Command line interface

tdms

Train and evaluate neural networks on deep mutational scanning data.

tdms [OPTIONS] COMMAND [ARGS]...

Options

-v, --version

Print version and exit. Note that as per git describe, the SHA is prefixed by a g.

beta

Plot beta coefficients as a heatmap.

tdms beta [OPTIONS] MODEL_PATH DATA_PATH

Options

--out <out>

Required

--config <config>

Read configuration from FILE.

Arguments

MODEL_PATH

Required argument

DATA_PATH

Required argument

cartesian

Take the cartesian product of the variable options in a config file, and put it all in an _output directory.

tdms cartesian [OPTIONS] CHOICE_JSON_PATH

Arguments

CHOICE_JSON_PATH

Required argument

create

Create a model.

See the documentation for each model to see an example model string.

tdms create [OPTIONS] DATA_PATH OUT_PATH MODEL_STRING

Options

--monotonic <monotonic>

If this option is used, then the model will be initialized with weights greater than zero. During training with this model then, tdms will put a floor of 0 on all non-bias weights. It will also multiply the output by the value provided as an option argument here, so use -1.0 if you want your nonlinearity to be monotonically decreasing, or 1.0 if you want it to be increasing.

--beta-l1-coefficients <beta_l1_coefficients>

Coefficients with which to l1-regularize beta coefficients, a comma-seperated list of coefficients for each latent dimension.

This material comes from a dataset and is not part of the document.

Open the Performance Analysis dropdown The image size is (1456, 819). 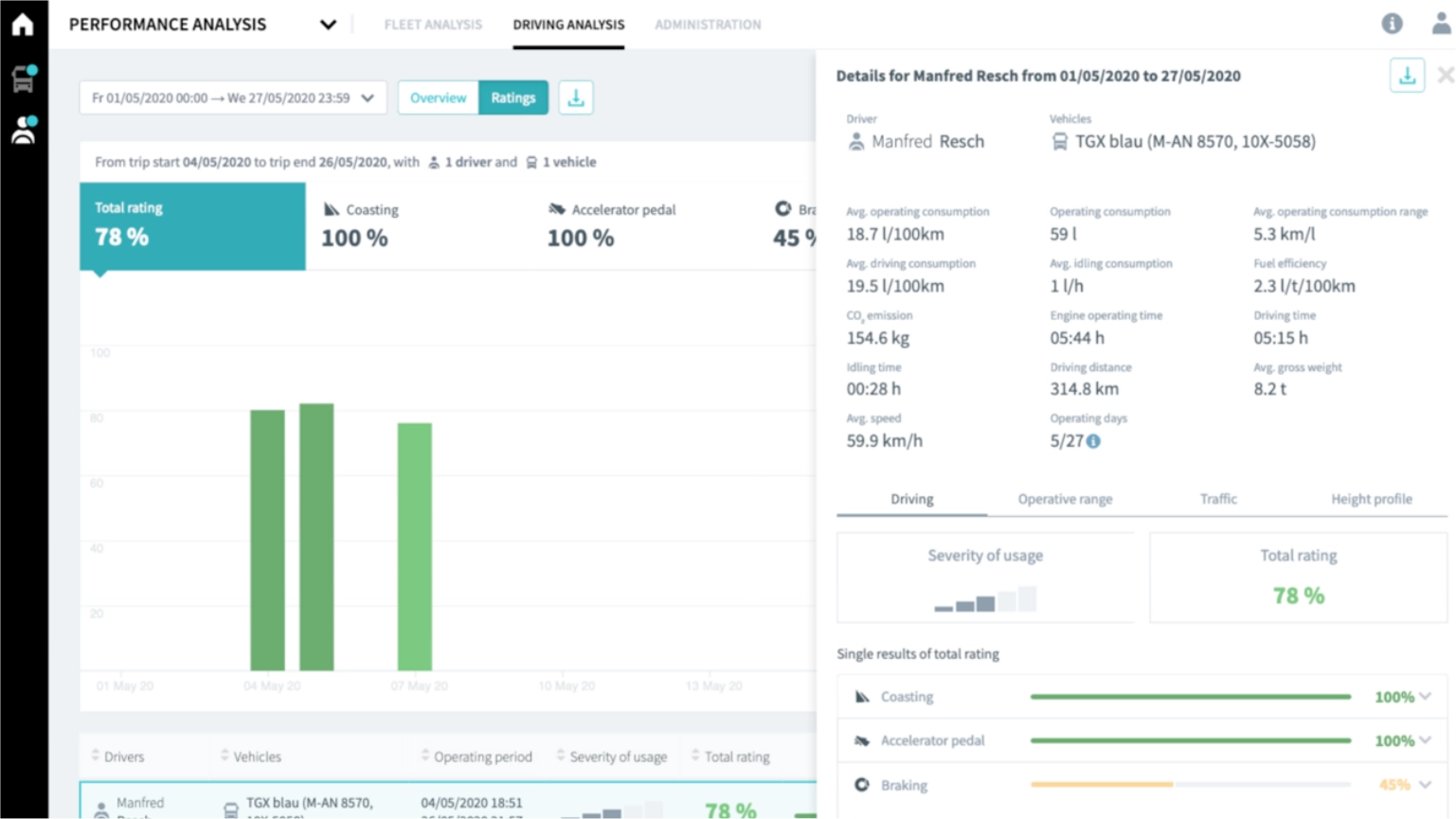(x=328, y=25)
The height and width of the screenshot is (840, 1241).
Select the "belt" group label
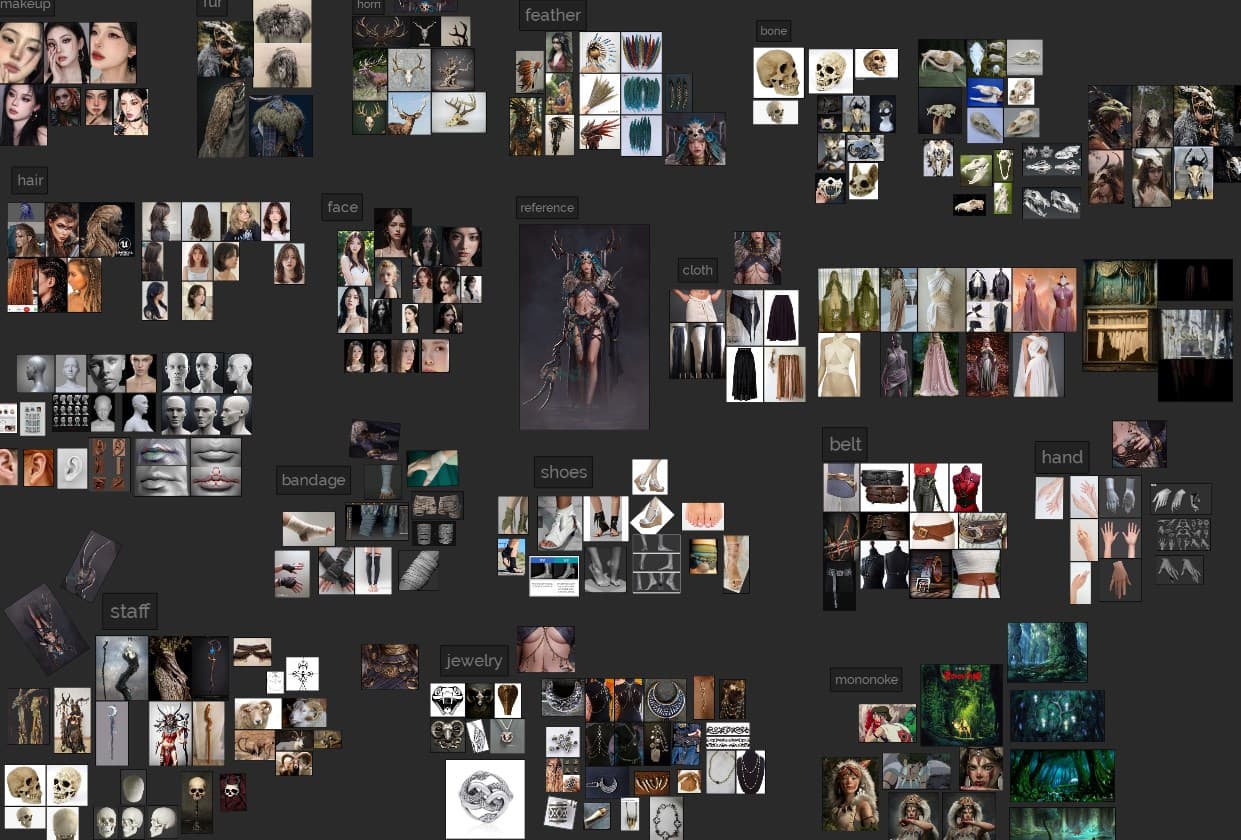tap(845, 444)
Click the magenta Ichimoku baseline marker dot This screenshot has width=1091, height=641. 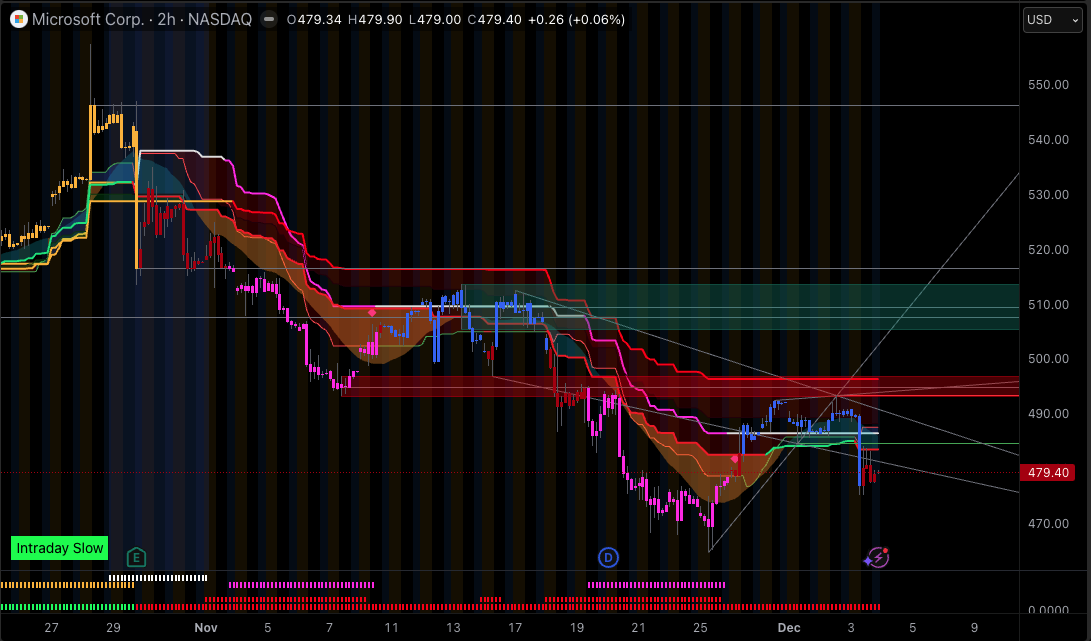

--interaction-l1-coefficients <interaction_l1_coefficients>

Coefficients with which to l1-regularize site interaction weights, a comma-seperated list of coefficients for each latent dimension

--non-lin-bias, --no-non-lin-bias
--output-bias, --no-output-bias
--seed <seed>

Set random seed. Seed is uninitialized if not set.

--config <config>

Read configuration from FILE.

Arguments

DATA_PATH

Required argument

OUT_PATH

Required argument

MODEL_STRING

Required argument

error

Evaluate and produce plot of error.

tdms error [OPTIONS] MODEL_PATH DATA_PATH

Options

--out <out>

Required

--show-points

Show points in addition to LOWESS curves.

--device <device>
--include-details

Include details from config file in error summary.

--config <config>

Read configuration from FILE.

Arguments

MODEL_PATH

Required argument

DATA_PATH

Required argument

evaluate

Evaluate the performance of a model.

Dump to a dictionary containing the results.

tdms evaluate [OPTIONS] MODEL_PATH DATA_PATH

Options

--out <out>

Required

--device <device>
--config <config>

Read configuration from FILE.

Arguments

MODEL_PATH

Required argument

DATA_PATH

Required argument

geplot

Make a “global epistasis” plot showing the fit to the nonlinearity.

tdms geplot [OPTIONS] MODEL_PATH DATA_PATH

Options

--steps <steps>
Default

100

--out <out>

Required

--device <device>
--config <config>

Read configuration from FILE.

Arguments

MODEL_PATH

Required argument

DATA_PATH

Required argument

go

Run a common sequence of commands: create, train, scatter, and beta.

Then touch a .sentinel file to signal successful completion.

tdms go [OPTIONS]

Options

--config <config>

Read configuration from FILE.

heatmap

Plot single mutant predictions as a heatmap.

Note/warning: because of the way we have set up the encoding, the heatmap values cannot be interpreted in a straightfoward way.

tdms heatmap [OPTIONS] MODEL_PATH

Options

--out <out>

Required

--config <config>

Read configuration from FILE.

Arguments

MODEL_PATH

Required argument

prep

Prepare data for training.

IN_PATH should point to a pickle dump’d Pandas DataFrame containing the string encoded aa_substitutions column along with any TARGETS you specify. OUT_PREFIX is the location to dump the prepped data to another pickle file.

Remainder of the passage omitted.